土地柄から言って黒人の弁護に勝ち目はないと思いながらも、
弁護士の原点に立ち戻り、また一人の父親として、若く、経験も浅い一人の白人
弁護士が立ち上がる。アメリカ南部の根強い人種差別意識の理不尽さが重くのしかかってくる。陪審員たちに対して、単に理屈だけで押しとうすのではなく、心情に訴えた弁護は、これを見る者の心にも深く訴えてくる。
見る者を最後まで引き付けて離さない、法廷ものの作品としてわすれられない逸品だ。
サンドラ・ブロックやマシュー・マコノヒーがでています。話はある黒人の女の子がレイプされ、殺されかけます。犯人は白人の男二人。その男たちを女の子の父親が銃殺します。事件が起きたのはアメリカ南部で根強く黒人に対する差別が残るエリアでした。その父親の罪を巡って起きる裁判にまつわる話です。
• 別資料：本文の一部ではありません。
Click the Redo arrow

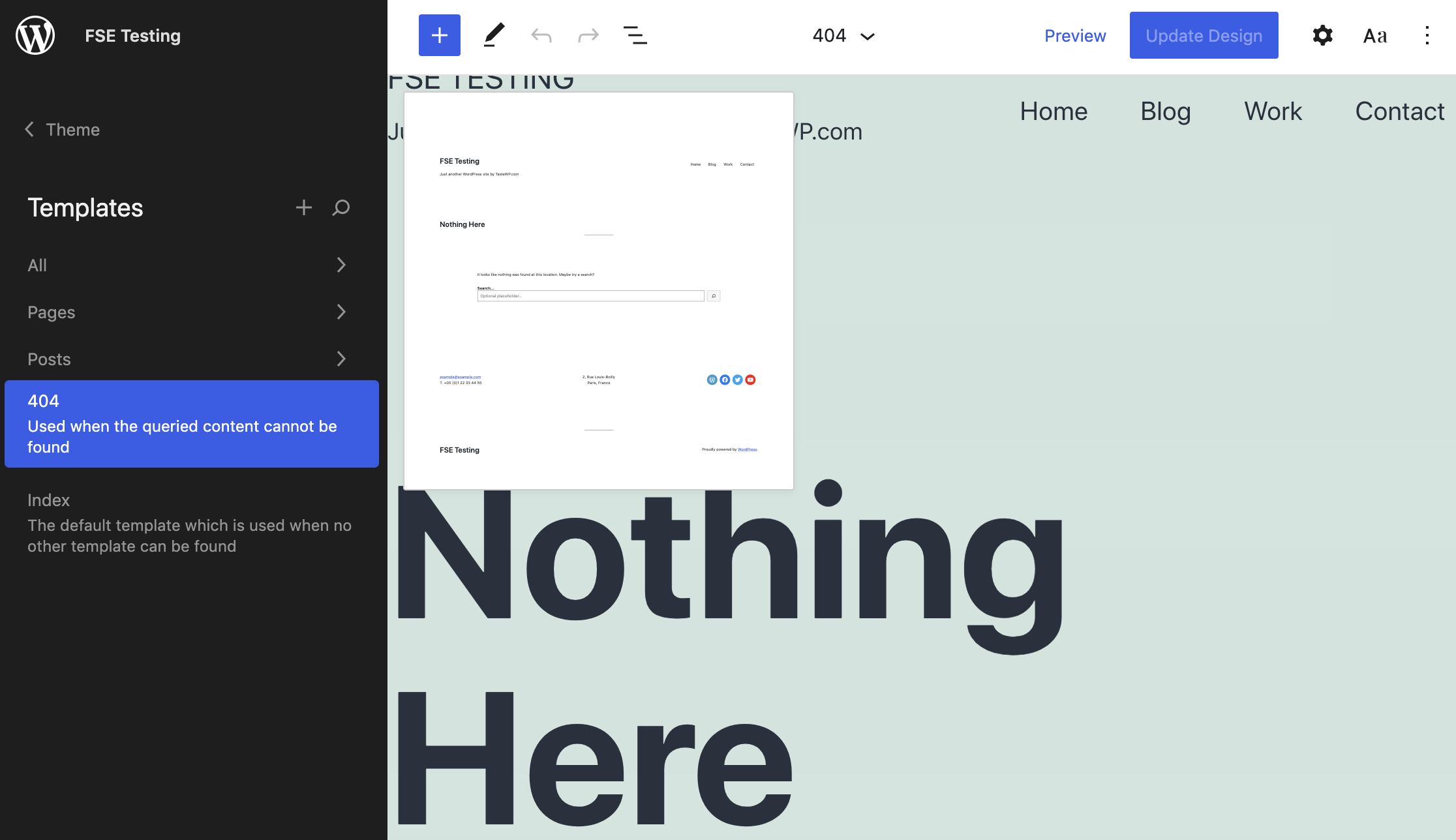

今時こんな差別はないと思いたいというようなシーンが何度もでてきます。黒人が、白人が、という数々の発言。そして裁判に関わる人たちを脅す人たち。裁判の行く末はどうなってしまうのか、はらはらします。本当の正義がなんなのかはわからないけれど、大事なことってなんだろうと心に波紋をなげかける映画でした。
書店の新刊書コーナーで John Grisham の 'Sycamore Row' が目にとまり、著者の処女作 'A Time to Kill' の続編とあったので
まずこちらから読むことにした。
本書は1989年に出版され、すでに多くの方たちがレビューを書かれているので、重複は避けてただ感想をひとこと。
60年代の公民権運動を経ながら、1980年代のアメリカ社会の様相はなんと矛盾に満ち諸問題が錯綜したものであるかが読みとれる。
10歳の娘を白人にレイプされ、犯人を射殺した黒人の父親をめぐる裁判を通して、当時のアメリカの裁判のしくみが詳細に描かれている。
大陪審と小陪審、
弁護士の闘い、判決が出されるまでの経過など、’Twelve Angry Men'(12人の怒れる男)を思い出し、また白人と黒人
の対峙については’To Kill a Mockingbird'(アラバマ物語)を連想した。
根強い人種差別観、KKK(Ku Klux Klan) の脅威、銃社会などのもとで、しかし人間の心が息づき、その結末に若干の疑問は残るものの、
ほっとするものがあった。
細かな部分では理解しがたかったり、説明不足を感じたりしたが、英文は平易で、引き込まれて読み進んでいける。
次に、続編とされる 'Sycamore Row' を読むのが楽しみです。
書いた小説が次々に映画化される。それが気に入って、以前、グリシャムの小説を夢中になって読み耽った時期があります。彼の一貫したスタイル(新米の敏腕
弁護士が、古参の大物検事を遣り込める内容)が好きだったのですが、今は少々飽きてしまって・・・・・。
まあそんな下らない前置きはさておき、『評決のとき』はグリシャムの本の中で一番の傑作ではないかと思います。性犯罪の実態、銃社会が起こす悲劇、死刑制度の賛否、相変わらず色濃い差別意識など、米社会が抱える諸問題を凝縮した著者入魂の一冊と言えます。その中で特に、弁護人・検事・判事入り乱れての法廷論争は見応えがあり、あたかも陪審員席で白熱した論告を聴いているような不思議な錯覚に陥りました。第一級リーガルサスペンスの期待は裏切りません。果たして、弁護人ジェイク・ブリガンスは、強姦された娘の報復殺人を犯した被告の勝利を法廷で勝ち取る事ができるのか?
上下巻合わせて長いですが、まだ読んでないという方がいたら是非一度読んでみてください。また、グリシャムは映画でいいよ。という方、勿体無いよ。とは言いませんが、小説には別の発見があるかもしれません。事実、陪審員の前でジェイクが被告人カール・リーの無実を訴える様は、かつて
弁護士として活躍した著者自身に重なります。それは小説を読んで知りました。
最後に、その迫真の演技がジェイクに奇跡をもたらしたと付け加えて起きます。映画ではほんの数十分程度のシーンですが、長らく読んで来た疲労感と感動が同時に訪れた感じがしたと記憶しています。